Observatory-class science with a low-cost EUV astronomy mission

The various demands on funding agencies make it difficult to sustain the level of expenditure required to provide the broad range of space astronomy missions that the research community would like to have available. Multi-billion pound/dollar observatories such Chandra, XMM-Newton and HST have been enormously successful, but JWST has been delayed and plans for an equivalent large X-ray mission seem to be on-hold. Furthermore, the medium size ESA and NASA missions provide only a small number of opportunities over the next decade. Much exciting and important science, by default, will not be done. If satellite mission costs could be reduced significantly, by a factor of 5-10, we would open up a new parameter space of opportunity that is not currently offered by any agency. Significant improvement in instrument technology coupled with simplification of optical systems and the development of efficient, high performance small satellite platforms and ground systems has led to the prospect of the development of some low-cost opportunities. In this paper, we outline one such possible mission, based on a successful sounding rocket-borne payload. This comprises a high throughput normal incidence extreme ultraviolet spectrometer, with the design adapted for accommodation on the SSTL 300 platform.
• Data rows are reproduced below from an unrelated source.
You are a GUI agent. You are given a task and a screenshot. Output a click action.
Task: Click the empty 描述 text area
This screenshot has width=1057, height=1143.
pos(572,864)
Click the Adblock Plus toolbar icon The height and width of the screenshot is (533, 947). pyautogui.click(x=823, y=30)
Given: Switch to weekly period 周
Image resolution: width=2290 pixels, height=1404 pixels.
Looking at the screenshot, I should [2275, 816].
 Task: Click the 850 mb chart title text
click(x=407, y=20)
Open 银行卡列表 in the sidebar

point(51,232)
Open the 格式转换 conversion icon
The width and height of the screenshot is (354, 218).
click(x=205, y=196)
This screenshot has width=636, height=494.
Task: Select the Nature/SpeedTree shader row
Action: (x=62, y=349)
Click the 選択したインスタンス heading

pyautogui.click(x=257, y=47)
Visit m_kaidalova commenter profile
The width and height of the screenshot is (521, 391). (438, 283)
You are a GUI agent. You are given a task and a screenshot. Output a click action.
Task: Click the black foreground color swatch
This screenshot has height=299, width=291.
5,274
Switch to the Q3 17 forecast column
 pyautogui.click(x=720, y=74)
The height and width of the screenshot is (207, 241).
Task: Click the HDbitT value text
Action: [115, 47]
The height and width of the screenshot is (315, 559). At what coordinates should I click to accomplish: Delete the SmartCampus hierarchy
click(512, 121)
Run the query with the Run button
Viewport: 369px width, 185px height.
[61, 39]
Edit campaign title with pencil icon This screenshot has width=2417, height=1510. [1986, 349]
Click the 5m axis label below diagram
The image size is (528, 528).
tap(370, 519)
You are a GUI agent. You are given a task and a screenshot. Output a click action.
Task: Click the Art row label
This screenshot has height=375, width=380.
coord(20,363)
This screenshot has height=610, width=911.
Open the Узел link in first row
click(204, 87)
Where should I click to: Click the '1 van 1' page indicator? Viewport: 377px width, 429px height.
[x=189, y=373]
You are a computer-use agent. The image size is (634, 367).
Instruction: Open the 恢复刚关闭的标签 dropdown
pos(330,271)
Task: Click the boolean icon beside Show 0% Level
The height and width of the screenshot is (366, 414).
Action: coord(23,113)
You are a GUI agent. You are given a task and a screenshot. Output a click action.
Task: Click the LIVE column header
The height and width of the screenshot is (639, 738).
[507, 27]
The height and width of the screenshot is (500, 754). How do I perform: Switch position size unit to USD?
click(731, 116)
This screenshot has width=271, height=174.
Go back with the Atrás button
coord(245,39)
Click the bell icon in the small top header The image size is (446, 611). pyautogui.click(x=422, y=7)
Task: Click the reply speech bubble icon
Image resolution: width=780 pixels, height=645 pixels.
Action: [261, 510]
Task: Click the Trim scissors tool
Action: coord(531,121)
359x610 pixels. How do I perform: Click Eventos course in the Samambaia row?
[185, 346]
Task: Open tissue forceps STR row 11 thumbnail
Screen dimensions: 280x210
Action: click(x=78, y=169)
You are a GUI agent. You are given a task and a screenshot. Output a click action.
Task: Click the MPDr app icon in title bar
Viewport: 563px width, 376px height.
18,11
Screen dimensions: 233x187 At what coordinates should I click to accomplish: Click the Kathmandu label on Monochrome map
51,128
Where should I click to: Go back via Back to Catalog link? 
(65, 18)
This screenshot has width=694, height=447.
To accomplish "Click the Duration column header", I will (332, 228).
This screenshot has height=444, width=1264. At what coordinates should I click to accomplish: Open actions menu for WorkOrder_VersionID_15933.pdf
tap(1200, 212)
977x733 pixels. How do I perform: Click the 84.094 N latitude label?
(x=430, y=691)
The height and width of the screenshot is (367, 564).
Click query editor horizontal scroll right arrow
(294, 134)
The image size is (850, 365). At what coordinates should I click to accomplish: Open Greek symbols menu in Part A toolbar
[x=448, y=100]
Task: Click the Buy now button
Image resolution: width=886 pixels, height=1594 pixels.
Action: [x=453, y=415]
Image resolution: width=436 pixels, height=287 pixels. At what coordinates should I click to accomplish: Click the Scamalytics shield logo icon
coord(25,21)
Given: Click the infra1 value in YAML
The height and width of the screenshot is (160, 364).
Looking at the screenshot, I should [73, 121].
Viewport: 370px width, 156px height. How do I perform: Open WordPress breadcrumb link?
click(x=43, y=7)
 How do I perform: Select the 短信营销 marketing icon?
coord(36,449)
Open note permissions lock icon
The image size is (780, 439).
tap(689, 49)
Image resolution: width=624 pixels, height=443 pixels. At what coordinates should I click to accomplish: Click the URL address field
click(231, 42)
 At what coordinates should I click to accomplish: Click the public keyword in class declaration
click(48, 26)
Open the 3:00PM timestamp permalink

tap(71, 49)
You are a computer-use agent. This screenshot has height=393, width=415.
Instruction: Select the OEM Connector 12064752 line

We make use of a segmented diffraction grating to provide an overall wavelength coverage from ~170-260Å by tuning the multi-layers of the individual elements to different, overlapping ranges. We outline the capability and science goals of the mission, and how they influence the design and operation of the satellite platform. We conclude with a discussion of how missions of this type operating both as constellations and as formation flying sparse apertures, could offer a scientifically viable alternative to monolothic 'great observatory' missions in the future.